• Tugas Anda:
[1] Ringkas berita tentang laporan KPK terhadap hakim Tipikor dalam kasus Gazalba Saleh menjadi dua kalimat.
[2] Teruskan berita tentang laporan KPK terhadap hakim Tipikor dalam kasus Gazalba Saleh, mulai dari kalimat sesudah kutipan terakhir.

KPK Laporkan 3 Hakim Tipikor Kasus Gazalba ke KY & Bawas MA


HOLOPIS.COM, JAKARTA – Pertimbangan majelis hakim Pengadilan Tindak Pidana Korupsi (Tipikor) pada Pengadilan Negeri (PN) Jakarta Pusat yang membebaskan hakim agung nonaktif Gazalba Saleh dalam putusan sela dinilai telah merusak sistem tatanan peradilan. Tindakan majelis hakim PN Tipikor Jakarta yang membebaskan Gazalba sudah termasuk ke dalam bentuk pelanggaran kode etik hakim. 

Demikian diungkapkan Ketua Sementara Komisi Pemberantasan Korupsi (KPK) Nawawi Pomolango. Dijelaskan Nawawi, salah satu poin yang termuat dalam draf laporan ialah majelis hakim Pengadilan Tipikor Jakarta yang seolah-olah mengarahkan jaksa penuntut umum KPK untuk mengikuti isi putusan, yaitu meminta delegasi penuntutan dari jaksa agung. Padahal, ungkap Nawawi, KPK adalah lembaga independen yang tidak bisa diintervensi dalam melakukan penyelidikan, penyidikan, hingga penuntutan sebagaimana UU 19/2019. 

“Saya masih ingat kalau tidak keliru itu drafting daripada laporan itu salah satunya adalah kami melihat bahwa majelis hakim pada tingkat pertama itu dalam produk terkesan mengarahkan kepada jaksa penuntut umum kami untuk mengikuti isi putusan yang mereka buat,” ujar Nawawi yang sempat menjadi hakim tindak pidana korupsi (tipikor) selama 10 tahun, di Kantornya, Jakarta, seperti dikutip Holopis.com, Selasa (25/6).

• Catatan data:
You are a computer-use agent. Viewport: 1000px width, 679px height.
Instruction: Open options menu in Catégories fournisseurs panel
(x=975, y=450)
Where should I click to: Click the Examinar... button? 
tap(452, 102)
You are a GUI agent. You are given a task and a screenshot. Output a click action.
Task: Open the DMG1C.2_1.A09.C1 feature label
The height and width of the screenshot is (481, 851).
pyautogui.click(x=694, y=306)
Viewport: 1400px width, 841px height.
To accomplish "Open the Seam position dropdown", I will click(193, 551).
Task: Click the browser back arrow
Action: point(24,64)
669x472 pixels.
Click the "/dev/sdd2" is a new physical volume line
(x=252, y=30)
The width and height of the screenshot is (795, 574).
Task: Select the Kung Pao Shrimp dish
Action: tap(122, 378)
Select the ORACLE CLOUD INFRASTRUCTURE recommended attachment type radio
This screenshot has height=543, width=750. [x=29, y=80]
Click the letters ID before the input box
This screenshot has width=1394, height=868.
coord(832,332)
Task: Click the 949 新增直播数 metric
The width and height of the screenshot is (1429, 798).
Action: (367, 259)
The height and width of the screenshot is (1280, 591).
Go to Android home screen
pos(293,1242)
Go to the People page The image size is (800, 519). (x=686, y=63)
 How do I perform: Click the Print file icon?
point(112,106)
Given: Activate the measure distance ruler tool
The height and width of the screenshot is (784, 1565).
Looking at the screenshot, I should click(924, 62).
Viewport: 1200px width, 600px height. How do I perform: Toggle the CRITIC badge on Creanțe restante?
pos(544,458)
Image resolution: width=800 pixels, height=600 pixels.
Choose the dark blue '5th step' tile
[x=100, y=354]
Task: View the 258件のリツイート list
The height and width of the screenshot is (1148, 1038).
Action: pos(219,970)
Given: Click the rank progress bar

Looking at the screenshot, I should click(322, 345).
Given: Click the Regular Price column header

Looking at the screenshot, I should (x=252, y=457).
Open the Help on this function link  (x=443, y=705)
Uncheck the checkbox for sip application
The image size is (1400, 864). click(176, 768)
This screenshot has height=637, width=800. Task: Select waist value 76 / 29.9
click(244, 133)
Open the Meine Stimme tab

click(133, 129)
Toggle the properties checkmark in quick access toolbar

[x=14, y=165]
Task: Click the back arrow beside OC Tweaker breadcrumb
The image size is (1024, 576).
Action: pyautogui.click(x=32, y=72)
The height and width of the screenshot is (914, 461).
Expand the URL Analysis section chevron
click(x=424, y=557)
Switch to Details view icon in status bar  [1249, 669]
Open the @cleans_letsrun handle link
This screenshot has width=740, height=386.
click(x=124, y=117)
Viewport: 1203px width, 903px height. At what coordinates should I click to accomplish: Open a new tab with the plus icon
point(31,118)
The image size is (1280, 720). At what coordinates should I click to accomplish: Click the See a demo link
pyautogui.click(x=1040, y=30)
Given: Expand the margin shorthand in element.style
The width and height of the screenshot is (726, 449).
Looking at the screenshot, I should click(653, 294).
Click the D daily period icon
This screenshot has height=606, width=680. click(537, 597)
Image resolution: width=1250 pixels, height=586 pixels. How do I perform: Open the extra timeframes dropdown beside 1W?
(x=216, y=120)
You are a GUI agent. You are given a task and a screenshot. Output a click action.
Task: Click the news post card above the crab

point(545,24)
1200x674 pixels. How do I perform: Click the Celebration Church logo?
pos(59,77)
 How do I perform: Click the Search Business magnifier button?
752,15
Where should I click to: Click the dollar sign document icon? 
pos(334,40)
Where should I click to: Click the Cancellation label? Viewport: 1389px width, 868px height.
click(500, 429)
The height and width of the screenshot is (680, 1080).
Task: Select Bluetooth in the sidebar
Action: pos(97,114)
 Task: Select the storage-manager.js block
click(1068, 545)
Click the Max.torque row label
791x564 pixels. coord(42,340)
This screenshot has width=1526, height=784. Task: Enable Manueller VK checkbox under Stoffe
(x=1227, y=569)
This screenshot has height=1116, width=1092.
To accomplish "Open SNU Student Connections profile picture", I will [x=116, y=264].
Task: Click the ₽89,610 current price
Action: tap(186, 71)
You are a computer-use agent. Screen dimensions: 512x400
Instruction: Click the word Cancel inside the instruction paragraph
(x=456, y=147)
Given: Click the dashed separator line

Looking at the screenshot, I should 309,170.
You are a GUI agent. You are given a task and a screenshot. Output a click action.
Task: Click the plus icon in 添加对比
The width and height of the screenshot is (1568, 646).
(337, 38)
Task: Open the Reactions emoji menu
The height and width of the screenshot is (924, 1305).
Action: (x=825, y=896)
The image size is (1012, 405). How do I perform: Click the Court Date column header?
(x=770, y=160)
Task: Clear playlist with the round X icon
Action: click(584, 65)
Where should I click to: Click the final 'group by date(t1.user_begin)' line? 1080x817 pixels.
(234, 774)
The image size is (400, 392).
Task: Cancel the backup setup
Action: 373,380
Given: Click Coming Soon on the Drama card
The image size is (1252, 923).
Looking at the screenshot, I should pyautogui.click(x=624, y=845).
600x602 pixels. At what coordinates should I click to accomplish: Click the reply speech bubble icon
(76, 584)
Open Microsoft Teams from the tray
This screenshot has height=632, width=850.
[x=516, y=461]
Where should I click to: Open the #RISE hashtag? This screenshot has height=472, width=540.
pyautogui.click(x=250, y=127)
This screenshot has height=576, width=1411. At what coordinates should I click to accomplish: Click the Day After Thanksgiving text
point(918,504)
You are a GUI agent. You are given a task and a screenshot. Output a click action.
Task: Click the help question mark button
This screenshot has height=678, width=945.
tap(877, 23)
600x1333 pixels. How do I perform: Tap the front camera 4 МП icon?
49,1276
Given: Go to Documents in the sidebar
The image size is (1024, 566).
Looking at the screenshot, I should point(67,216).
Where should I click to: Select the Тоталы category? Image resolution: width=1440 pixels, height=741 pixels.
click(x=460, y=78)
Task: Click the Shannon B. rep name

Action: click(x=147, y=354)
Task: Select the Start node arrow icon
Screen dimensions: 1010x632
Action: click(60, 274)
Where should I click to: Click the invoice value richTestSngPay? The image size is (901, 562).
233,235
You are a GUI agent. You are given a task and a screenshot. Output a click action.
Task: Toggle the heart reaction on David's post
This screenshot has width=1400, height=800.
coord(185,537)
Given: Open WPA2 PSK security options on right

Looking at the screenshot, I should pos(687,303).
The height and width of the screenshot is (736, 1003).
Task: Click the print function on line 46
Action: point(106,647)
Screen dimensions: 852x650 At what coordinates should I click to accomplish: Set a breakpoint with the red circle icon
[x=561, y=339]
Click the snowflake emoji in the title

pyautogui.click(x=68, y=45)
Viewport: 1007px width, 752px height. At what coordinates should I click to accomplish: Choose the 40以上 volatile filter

• Jawaban Anda:
[1] Ketua Sementara KPK Nawawi Pomolango menyatakan bahwa pertimbangan majelis hakim Pengadilan Tipikor pada PN Jakarta Pusat, yang membebaskan hakim agung nonaktif Gazalba Saleh dalam putusan sela, telah merusak sistem tatanan peradilan dan termasuk pelanggaran kode etik hakim. Salah satu poin dalam draf laporan KPK adalah majelis hakim terkesan mengarahkan jaksa penuntut umum KPK untuk meminta delegasi penuntutan dari jaksa agung, padahal KPK merupakan lembaga independen yang tidak bisa diintervensi menurut UU 19/2019.

[2]
“Kami katakan tadi kami pernah berasal dari sana (Pengadilan Tipikor). Kami tahu dulu ketika majelis hakim seusai majelis hakim selesai membacakan putusan, hanya ada satu kewajiban majelis hakim yaitu kewajiban untuk menyampaikan kepada para pihak tentang upaya hukum yang bisa dilakukan. You terima (putusan) atau banding. Itu saja pak. Mengingatkan tentang hak-hak para pihak, bukan menyampaikan hal-hal yang harus dilakukan tetapi oleh majelis hakim terkesan sudahlah penuhi saja syarat administrasi baru diajukan kembali. Itu bagi kami satu bentuk pelanggaran kode etik,” ditambahkan Nawawi. 

Atas dasar itu, diakui Nawawi, pihaknya telah melaporkan majelis hakim Pengadilan Tipikor Jakarta Pusat yang mengadili perkara Gazalba ke Komisi Yudisial (KY) dan Badan Pengawas Mahkamah Agung (Bawas MA). Tiga hakim tersebut terdiri dari ketua majelis Fahzal Hendri serta dua hakim anggota yaitu Rianto Adam Pontoh dan Sukartono. 

“Kita bukan lagi akan mengadu, kita sudah mengadu. Kita masih akan menunggu. Saya juga nanti, untung diingatkan tadi, saya akan meminta dulu penjelasan dari protokol kami kalau sudah ada respons bagaimana terhadap laporan pengaduan yang kami layangkan terhadap Komisi Yudisial dan Badan Pengawas,” ungkap Nawawi.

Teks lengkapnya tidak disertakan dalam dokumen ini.